──────── EXTRACTED MATERIAL ────────

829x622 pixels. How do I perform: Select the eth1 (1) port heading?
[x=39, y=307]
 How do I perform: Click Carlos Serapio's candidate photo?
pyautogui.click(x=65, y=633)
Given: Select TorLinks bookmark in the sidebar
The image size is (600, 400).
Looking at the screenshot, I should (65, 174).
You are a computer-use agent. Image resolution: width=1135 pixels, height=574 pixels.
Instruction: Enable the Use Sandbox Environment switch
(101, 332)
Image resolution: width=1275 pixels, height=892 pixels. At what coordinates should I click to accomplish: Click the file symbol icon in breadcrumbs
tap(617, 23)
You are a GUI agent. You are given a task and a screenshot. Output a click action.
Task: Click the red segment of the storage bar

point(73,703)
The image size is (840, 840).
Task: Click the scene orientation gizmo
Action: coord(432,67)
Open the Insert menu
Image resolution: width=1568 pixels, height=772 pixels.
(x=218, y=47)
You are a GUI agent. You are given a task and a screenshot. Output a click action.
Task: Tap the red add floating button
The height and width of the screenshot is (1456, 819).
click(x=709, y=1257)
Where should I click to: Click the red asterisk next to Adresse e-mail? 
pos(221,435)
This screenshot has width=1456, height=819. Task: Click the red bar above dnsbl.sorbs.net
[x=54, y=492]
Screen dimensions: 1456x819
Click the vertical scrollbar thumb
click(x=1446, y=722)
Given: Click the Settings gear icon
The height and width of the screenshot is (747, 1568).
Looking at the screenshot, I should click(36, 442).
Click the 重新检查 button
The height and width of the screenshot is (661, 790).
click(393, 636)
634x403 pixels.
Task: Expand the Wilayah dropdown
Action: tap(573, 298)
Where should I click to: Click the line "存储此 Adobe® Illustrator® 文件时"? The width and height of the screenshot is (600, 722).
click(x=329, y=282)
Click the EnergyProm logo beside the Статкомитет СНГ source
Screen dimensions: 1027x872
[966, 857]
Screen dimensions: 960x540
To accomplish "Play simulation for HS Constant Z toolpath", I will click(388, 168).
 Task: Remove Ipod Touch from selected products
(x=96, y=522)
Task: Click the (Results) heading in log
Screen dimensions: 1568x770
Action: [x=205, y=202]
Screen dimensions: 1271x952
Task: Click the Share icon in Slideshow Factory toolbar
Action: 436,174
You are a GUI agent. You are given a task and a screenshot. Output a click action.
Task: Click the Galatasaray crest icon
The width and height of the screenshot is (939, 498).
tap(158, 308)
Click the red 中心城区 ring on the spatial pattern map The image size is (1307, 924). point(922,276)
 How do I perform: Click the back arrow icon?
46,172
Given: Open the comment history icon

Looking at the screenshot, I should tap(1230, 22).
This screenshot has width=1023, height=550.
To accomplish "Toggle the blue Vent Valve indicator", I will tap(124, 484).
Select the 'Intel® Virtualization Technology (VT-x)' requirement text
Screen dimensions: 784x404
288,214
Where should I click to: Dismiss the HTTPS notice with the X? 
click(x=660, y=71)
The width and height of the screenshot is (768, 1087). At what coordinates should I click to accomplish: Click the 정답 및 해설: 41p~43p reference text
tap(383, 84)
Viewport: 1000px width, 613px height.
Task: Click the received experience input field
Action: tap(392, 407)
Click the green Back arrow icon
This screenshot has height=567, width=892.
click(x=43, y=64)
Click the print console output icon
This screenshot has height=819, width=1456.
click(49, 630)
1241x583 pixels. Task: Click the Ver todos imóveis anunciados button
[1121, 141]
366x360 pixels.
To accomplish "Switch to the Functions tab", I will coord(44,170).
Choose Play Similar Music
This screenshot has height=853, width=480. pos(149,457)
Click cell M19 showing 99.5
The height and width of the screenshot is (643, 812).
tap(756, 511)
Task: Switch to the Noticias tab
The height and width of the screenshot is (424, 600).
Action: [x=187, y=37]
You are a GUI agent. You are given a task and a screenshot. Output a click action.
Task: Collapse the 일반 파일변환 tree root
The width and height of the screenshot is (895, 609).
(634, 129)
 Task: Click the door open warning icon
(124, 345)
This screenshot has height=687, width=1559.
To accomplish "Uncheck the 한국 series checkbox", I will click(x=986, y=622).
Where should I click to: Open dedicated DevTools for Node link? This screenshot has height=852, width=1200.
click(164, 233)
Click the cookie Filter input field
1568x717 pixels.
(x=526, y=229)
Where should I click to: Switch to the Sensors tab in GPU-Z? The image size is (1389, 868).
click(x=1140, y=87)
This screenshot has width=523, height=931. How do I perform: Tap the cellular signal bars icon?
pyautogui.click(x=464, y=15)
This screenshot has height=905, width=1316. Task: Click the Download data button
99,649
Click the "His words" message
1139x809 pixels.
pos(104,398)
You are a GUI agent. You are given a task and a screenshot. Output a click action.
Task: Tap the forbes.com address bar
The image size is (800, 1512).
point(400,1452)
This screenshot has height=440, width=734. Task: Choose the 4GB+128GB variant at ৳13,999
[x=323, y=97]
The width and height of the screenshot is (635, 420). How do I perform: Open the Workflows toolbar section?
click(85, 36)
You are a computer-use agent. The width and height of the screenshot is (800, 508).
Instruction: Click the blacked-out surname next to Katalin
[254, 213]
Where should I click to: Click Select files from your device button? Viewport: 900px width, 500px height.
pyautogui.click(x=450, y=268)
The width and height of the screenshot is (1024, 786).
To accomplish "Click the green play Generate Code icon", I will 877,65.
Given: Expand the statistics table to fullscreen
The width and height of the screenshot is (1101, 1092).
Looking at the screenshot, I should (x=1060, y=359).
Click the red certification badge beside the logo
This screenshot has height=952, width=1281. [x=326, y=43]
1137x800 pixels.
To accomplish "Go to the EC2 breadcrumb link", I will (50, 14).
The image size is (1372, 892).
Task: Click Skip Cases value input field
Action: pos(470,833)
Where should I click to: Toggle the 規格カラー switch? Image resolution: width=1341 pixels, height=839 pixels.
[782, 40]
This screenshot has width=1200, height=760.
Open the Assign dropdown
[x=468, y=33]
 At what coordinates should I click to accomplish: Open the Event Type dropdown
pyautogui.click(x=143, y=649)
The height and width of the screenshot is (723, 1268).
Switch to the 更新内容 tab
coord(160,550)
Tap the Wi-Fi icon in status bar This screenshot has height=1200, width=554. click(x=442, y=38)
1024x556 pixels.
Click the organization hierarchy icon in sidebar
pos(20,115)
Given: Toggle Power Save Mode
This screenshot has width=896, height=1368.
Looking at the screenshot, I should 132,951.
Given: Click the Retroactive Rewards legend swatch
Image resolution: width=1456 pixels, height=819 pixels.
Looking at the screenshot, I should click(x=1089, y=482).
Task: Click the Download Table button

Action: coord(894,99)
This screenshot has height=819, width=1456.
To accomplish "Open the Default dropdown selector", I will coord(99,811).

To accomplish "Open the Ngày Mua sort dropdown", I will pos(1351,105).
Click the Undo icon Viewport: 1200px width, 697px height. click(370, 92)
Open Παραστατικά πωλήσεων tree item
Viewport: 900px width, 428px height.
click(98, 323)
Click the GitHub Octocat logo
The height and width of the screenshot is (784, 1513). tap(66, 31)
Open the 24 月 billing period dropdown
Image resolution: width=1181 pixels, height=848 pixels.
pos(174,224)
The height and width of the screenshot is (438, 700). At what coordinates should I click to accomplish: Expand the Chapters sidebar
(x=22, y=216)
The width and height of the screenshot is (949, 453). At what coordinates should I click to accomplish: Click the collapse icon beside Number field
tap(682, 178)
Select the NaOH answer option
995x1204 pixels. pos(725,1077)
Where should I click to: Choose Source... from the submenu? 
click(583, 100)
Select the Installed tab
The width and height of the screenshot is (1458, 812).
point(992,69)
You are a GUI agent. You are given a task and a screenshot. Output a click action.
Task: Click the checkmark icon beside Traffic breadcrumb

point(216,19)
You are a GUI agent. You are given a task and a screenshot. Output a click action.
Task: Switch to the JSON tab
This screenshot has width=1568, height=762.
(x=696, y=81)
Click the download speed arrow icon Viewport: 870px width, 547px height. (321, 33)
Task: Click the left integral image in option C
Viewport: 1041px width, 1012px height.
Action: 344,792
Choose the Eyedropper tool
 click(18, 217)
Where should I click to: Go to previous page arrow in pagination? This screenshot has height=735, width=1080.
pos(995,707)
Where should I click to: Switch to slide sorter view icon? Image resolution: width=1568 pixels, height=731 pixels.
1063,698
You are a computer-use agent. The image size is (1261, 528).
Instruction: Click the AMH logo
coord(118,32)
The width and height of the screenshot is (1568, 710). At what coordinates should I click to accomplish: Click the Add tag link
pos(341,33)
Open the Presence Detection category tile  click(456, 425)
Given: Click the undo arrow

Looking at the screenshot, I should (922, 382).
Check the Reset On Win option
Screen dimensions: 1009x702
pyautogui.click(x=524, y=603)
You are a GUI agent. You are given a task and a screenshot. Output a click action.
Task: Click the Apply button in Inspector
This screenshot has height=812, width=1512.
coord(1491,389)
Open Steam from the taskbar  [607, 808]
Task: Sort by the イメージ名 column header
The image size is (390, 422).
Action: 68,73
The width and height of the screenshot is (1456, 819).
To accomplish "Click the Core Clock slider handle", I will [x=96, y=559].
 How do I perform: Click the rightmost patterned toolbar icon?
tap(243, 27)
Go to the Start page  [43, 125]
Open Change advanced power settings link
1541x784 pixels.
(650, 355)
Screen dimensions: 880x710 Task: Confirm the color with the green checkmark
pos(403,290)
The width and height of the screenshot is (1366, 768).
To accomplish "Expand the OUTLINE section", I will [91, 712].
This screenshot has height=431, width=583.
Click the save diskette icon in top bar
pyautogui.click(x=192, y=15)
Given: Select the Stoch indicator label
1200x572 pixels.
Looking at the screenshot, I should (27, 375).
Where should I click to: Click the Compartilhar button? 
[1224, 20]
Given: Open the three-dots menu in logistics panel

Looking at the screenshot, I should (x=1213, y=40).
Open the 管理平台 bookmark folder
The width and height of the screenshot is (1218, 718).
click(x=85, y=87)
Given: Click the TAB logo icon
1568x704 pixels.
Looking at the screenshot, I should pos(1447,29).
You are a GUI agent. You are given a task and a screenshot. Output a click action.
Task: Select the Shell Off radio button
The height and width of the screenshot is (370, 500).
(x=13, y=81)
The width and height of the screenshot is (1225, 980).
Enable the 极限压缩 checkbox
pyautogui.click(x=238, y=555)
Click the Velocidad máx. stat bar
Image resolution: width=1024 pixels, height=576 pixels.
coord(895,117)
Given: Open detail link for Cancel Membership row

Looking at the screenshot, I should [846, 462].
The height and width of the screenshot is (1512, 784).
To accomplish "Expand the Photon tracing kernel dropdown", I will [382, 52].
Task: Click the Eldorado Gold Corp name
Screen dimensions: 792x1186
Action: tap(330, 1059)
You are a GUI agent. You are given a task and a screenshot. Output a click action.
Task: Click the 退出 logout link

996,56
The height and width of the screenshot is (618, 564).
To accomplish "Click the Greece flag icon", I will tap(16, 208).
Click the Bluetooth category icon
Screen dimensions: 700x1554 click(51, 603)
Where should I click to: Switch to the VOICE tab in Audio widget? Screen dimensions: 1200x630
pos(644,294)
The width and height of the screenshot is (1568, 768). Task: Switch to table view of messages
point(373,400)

────────

INSTRUCTIONS TO FOLLOW –
Retype the entries shown above, starting at the line containing "Check the Reset On Win option" and ending with the line containing "click(x=85, y=87)", both included.

SOLUTION FOR THIS EXERCISE –
Check the Reset On Win option
Screen dimensions: 1009x702
pyautogui.click(x=524, y=603)
You are a GUI agent. You are given a task and a screenshot. Output a click action.
Task: Click the Apply button in Inspector
This screenshot has height=812, width=1512.
coord(1491,389)
Open Steam from the taskbar  [607, 808]
Task: Sort by the イメージ名 column header
The image size is (390, 422).
Action: 68,73
The width and height of the screenshot is (1456, 819).
To accomplish "Click the Core Clock slider handle", I will [x=96, y=559].
 How do I perform: Click the rightmost patterned toolbar icon?
tap(243, 27)
Go to the Start page  [43, 125]
Open Change advanced power settings link
1541x784 pixels.
(650, 355)
Screen dimensions: 880x710 Task: Confirm the color with the green checkmark
pos(403,290)
The width and height of the screenshot is (1366, 768).
To accomplish "Expand the OUTLINE section", I will [91, 712].
This screenshot has height=431, width=583.
Click the save diskette icon in top bar
pyautogui.click(x=192, y=15)
Given: Select the Stoch indicator label
1200x572 pixels.
Looking at the screenshot, I should (27, 375).
Where should I click to: Click the Compartilhar button? 
[1224, 20]
Given: Open the three-dots menu in logistics panel

Looking at the screenshot, I should (x=1213, y=40).
Open the 管理平台 bookmark folder
The width and height of the screenshot is (1218, 718).
click(x=85, y=87)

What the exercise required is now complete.